**Instructions for the task**
Copy every line in the records below that contains the word "target".

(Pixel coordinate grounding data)
-=-=-=-=-
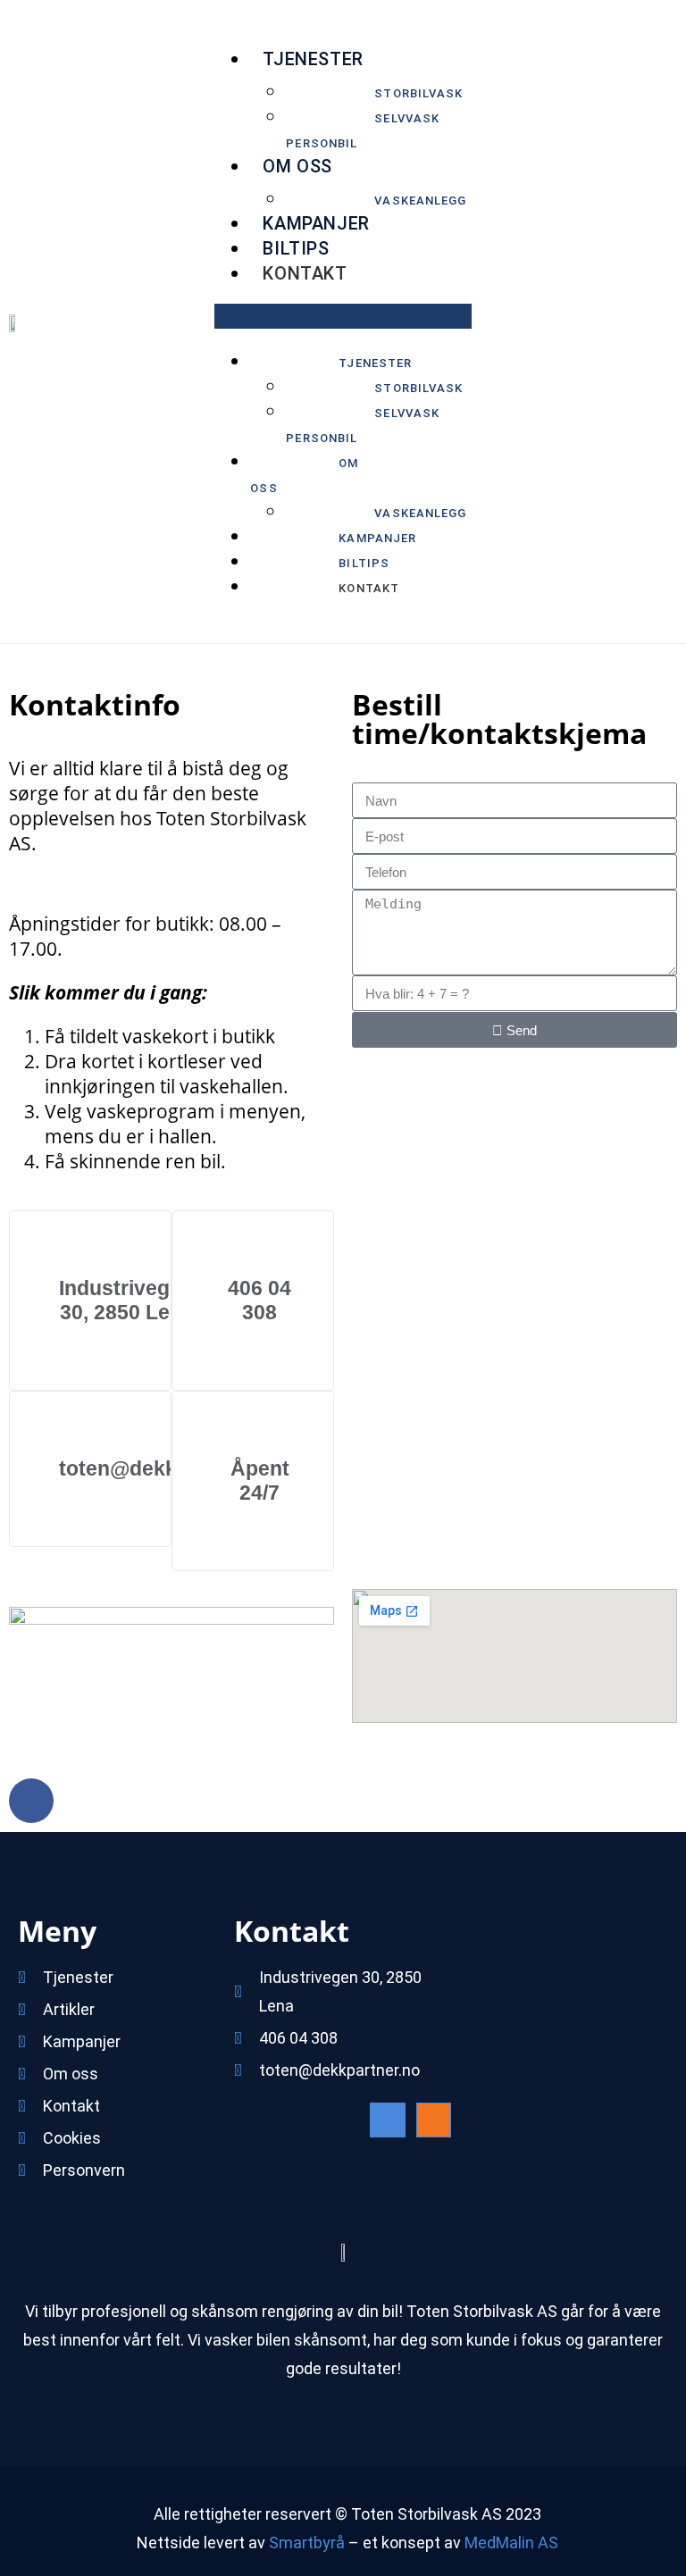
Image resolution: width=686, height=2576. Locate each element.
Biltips (296, 248)
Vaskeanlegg (420, 200)
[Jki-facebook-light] (387, 2120)
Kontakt (305, 273)
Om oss (297, 166)
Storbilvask (418, 93)
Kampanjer (316, 223)
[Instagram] (433, 2120)
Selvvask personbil (362, 131)
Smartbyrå (307, 2542)
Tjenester (313, 59)
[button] (342, 316)
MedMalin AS (511, 2542)
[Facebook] (31, 1800)
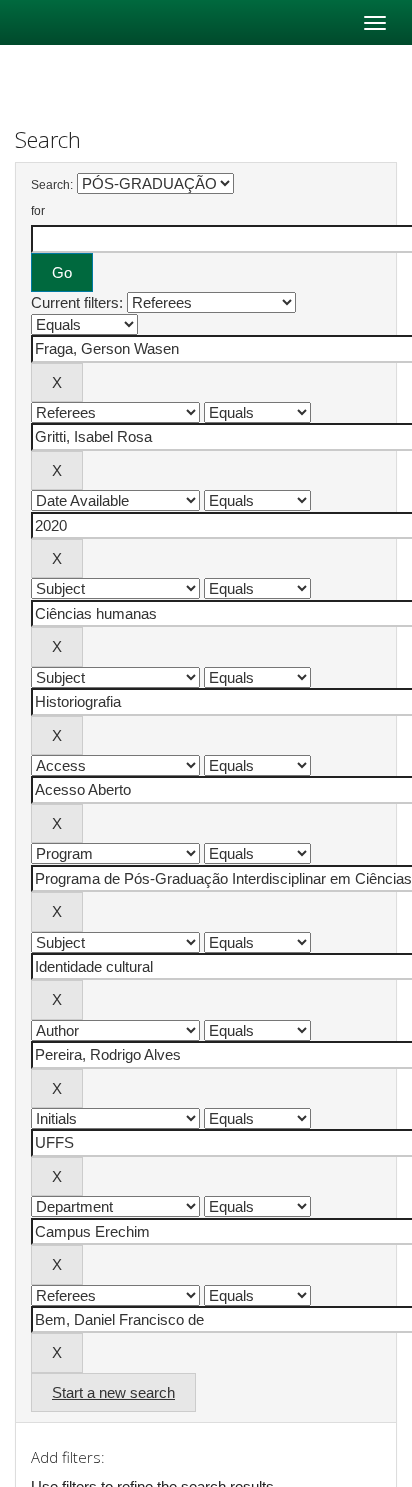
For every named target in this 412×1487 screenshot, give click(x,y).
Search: (52, 185)
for (38, 211)
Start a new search (113, 1392)
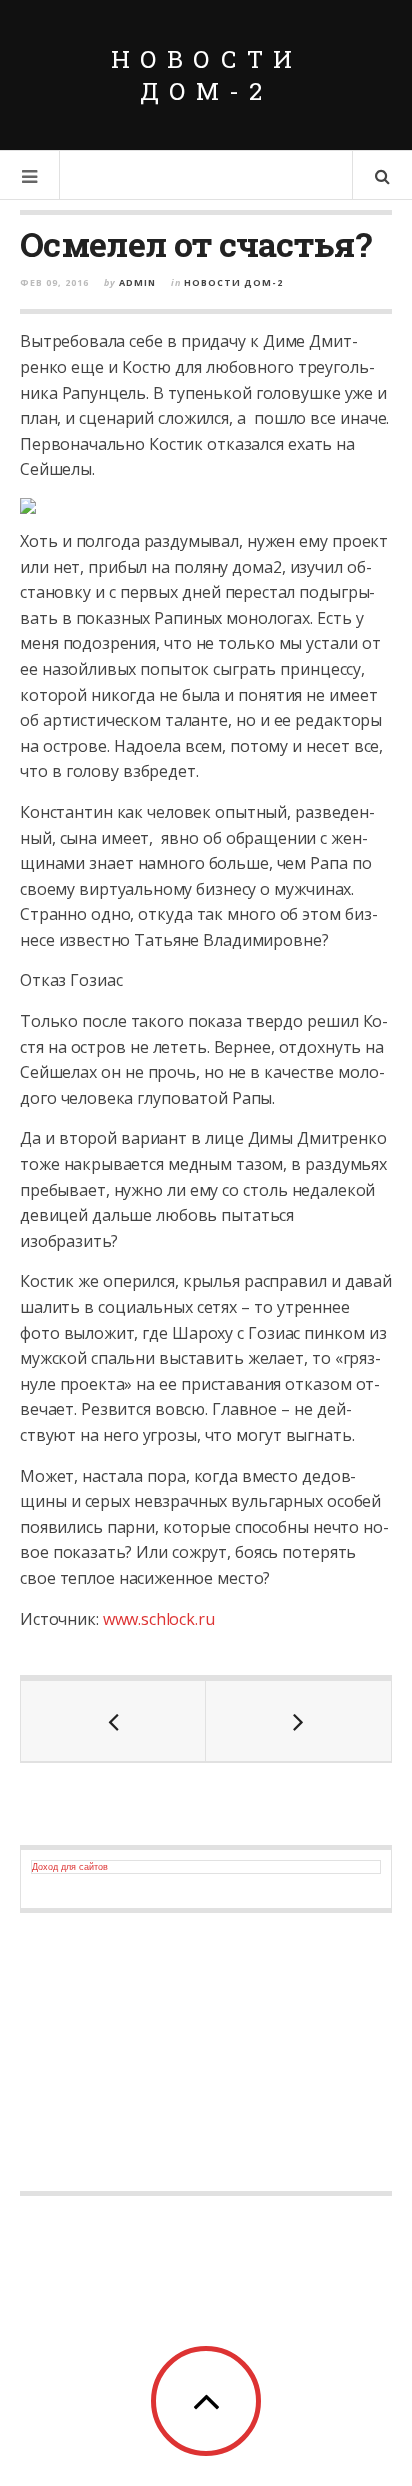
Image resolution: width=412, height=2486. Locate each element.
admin (137, 282)
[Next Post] (298, 1721)
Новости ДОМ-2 (206, 75)
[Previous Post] (113, 1721)
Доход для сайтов (70, 1867)
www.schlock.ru (159, 1619)
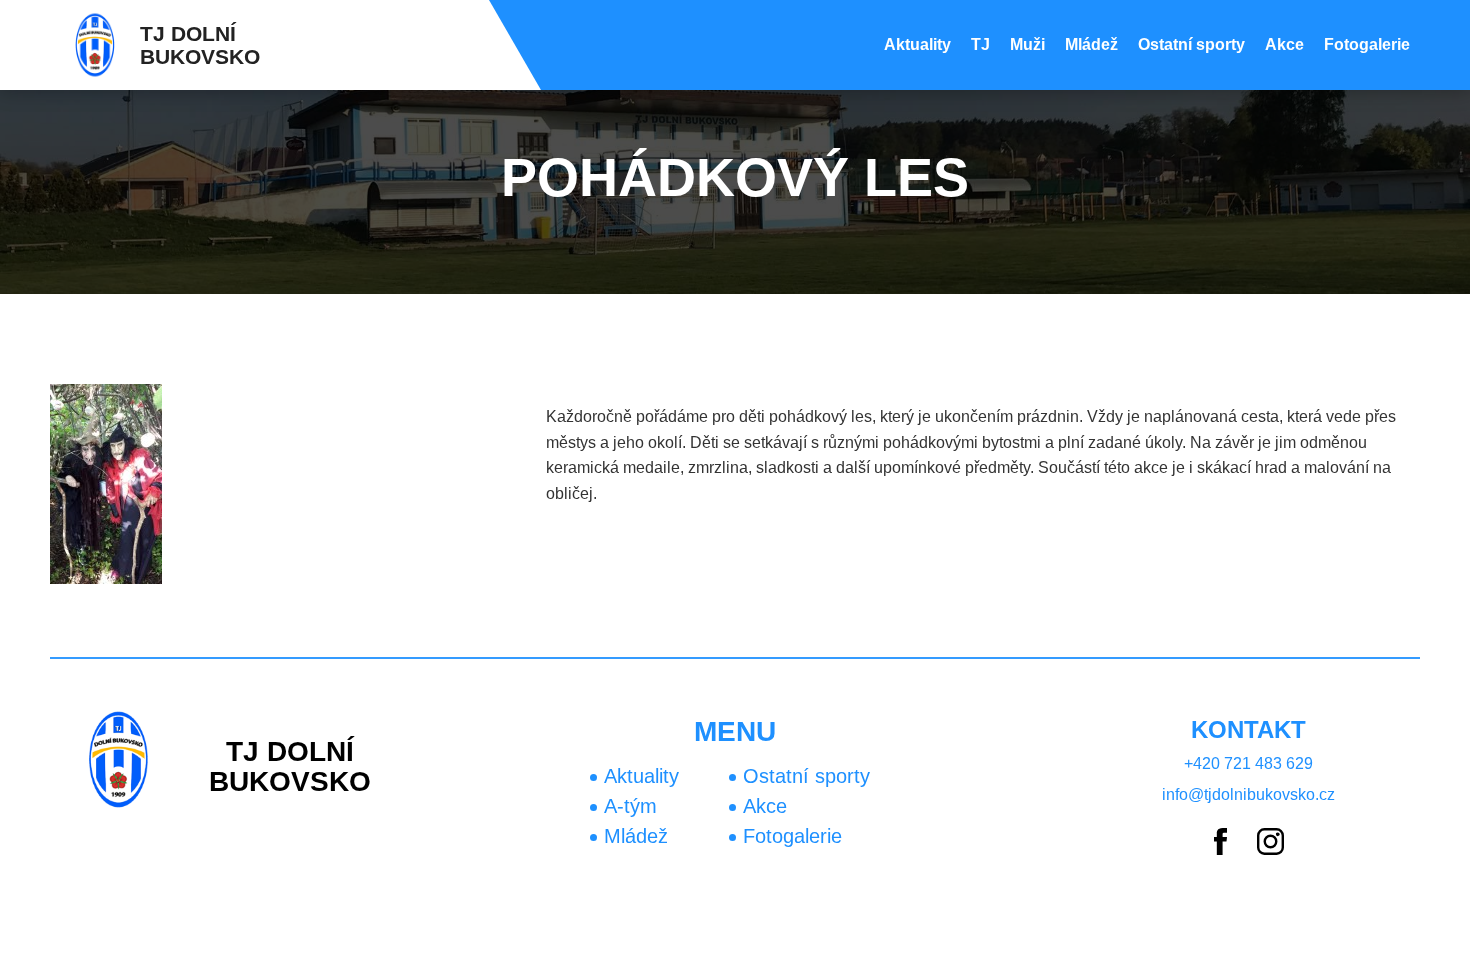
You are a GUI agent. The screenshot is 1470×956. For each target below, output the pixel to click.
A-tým (630, 806)
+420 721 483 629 (1248, 763)
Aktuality (917, 44)
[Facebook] (1220, 843)
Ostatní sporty (1191, 44)
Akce (1284, 44)
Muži (1027, 44)
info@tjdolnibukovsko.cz (1248, 794)
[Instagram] (1270, 843)
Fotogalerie (1367, 44)
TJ (980, 44)
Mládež (1091, 44)
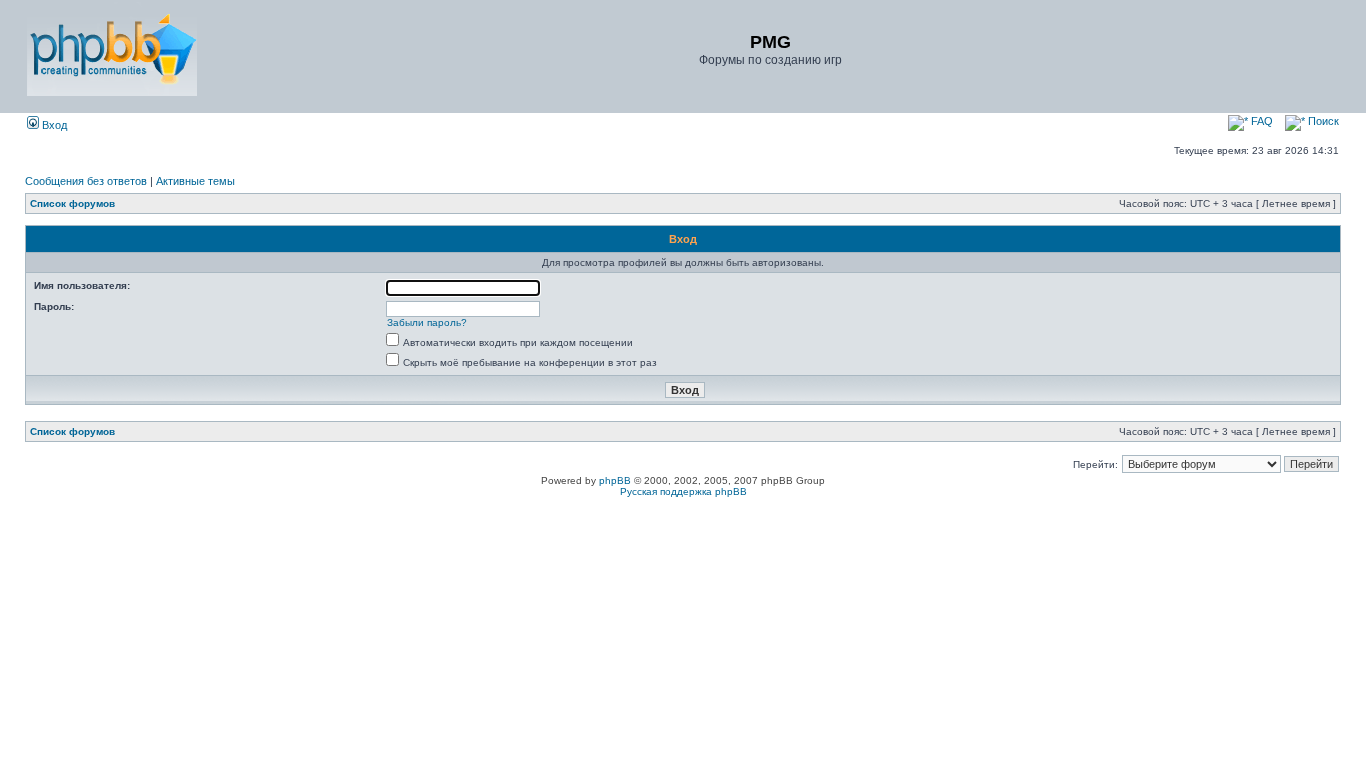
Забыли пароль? (427, 322)
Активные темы (195, 181)
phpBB (615, 480)
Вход (53, 125)
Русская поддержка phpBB (683, 491)
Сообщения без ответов (86, 181)
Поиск (1322, 121)
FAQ (1260, 121)
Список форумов (72, 203)
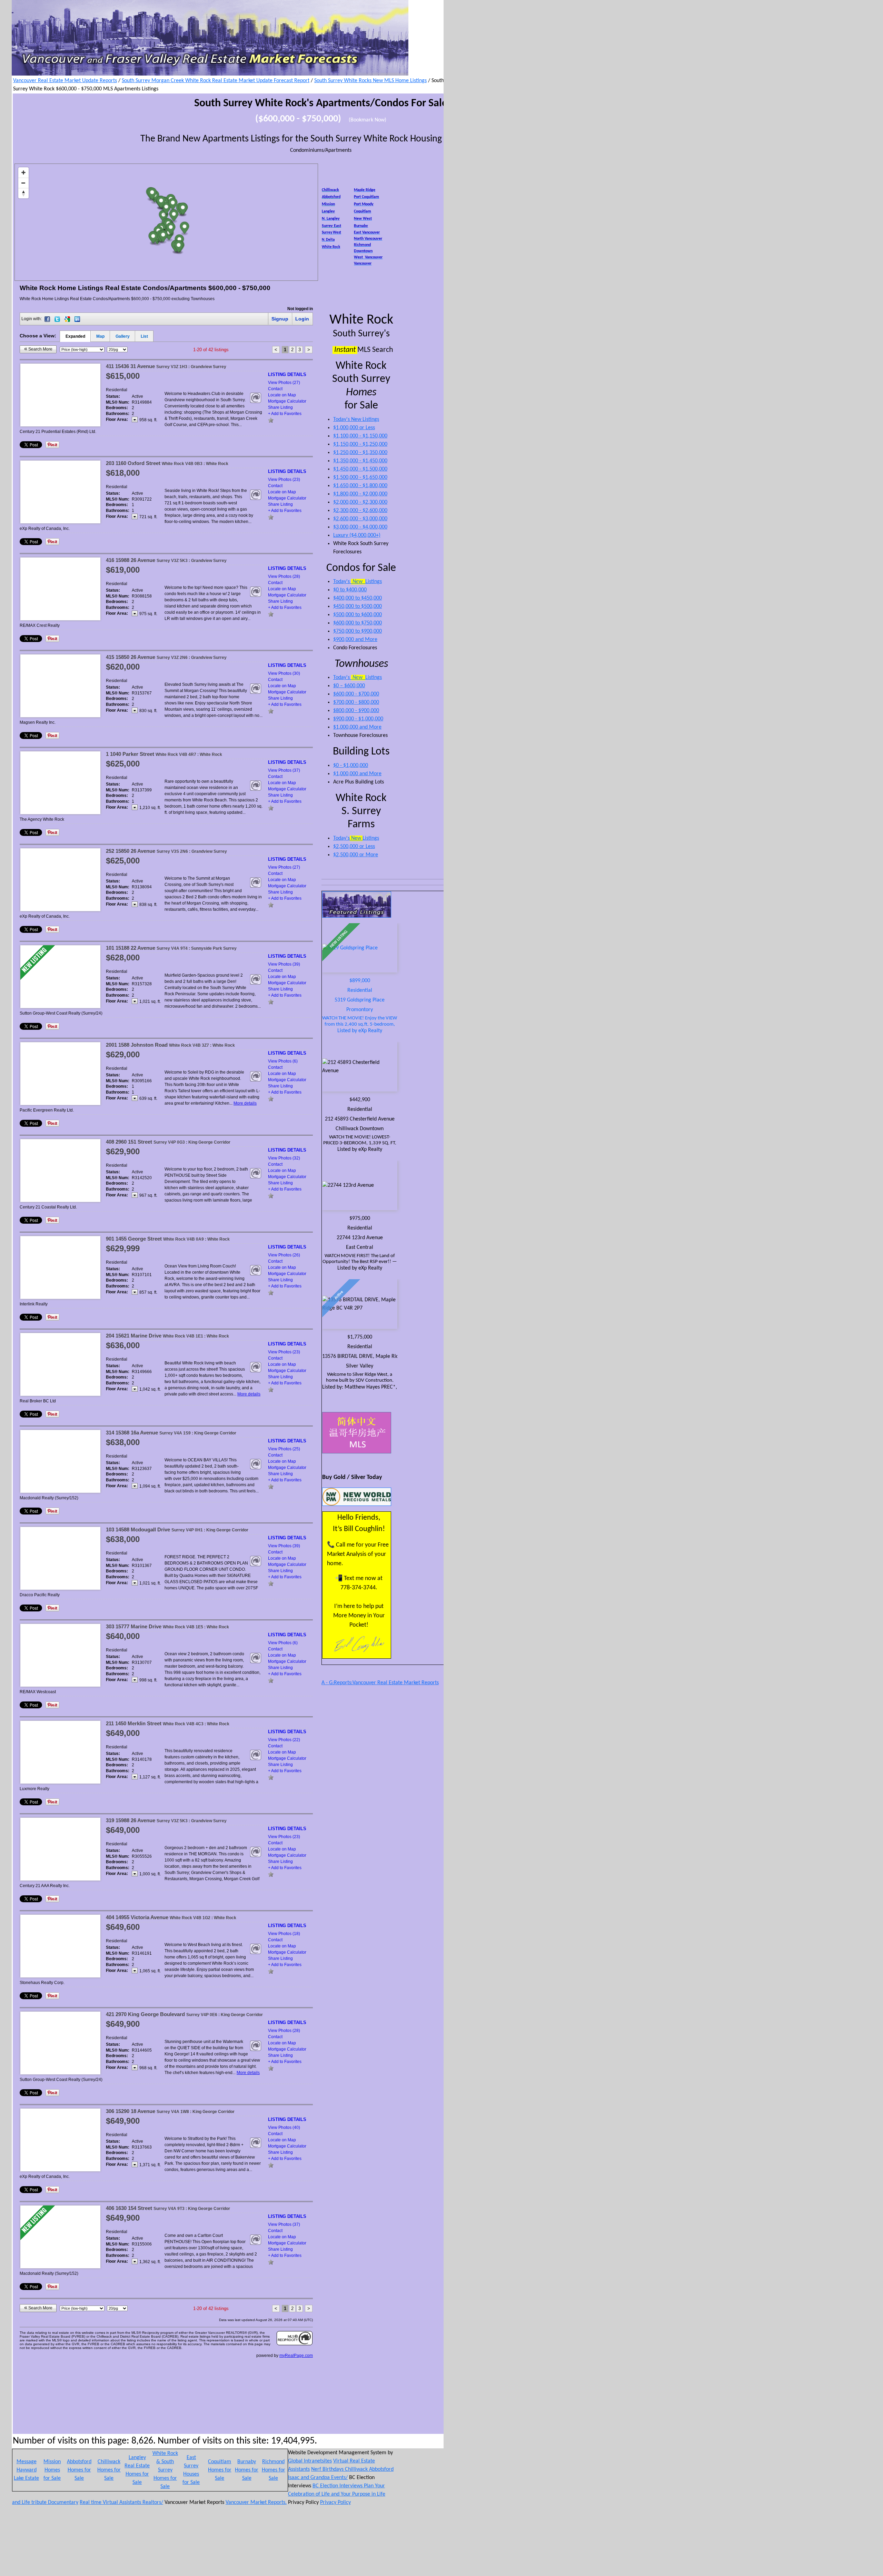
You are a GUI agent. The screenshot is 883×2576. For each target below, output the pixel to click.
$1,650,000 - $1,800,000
-=-=-=-=-
**Result of the task**
For every named target in this 412×1487 screenshot, give click(x,y).
You are a GUI agent. The screenshot is 1470×956. For each target below, output the pixel to click.
You are a GUI agent. The screenshot is 883×2576. For each target below, output the pixel to click.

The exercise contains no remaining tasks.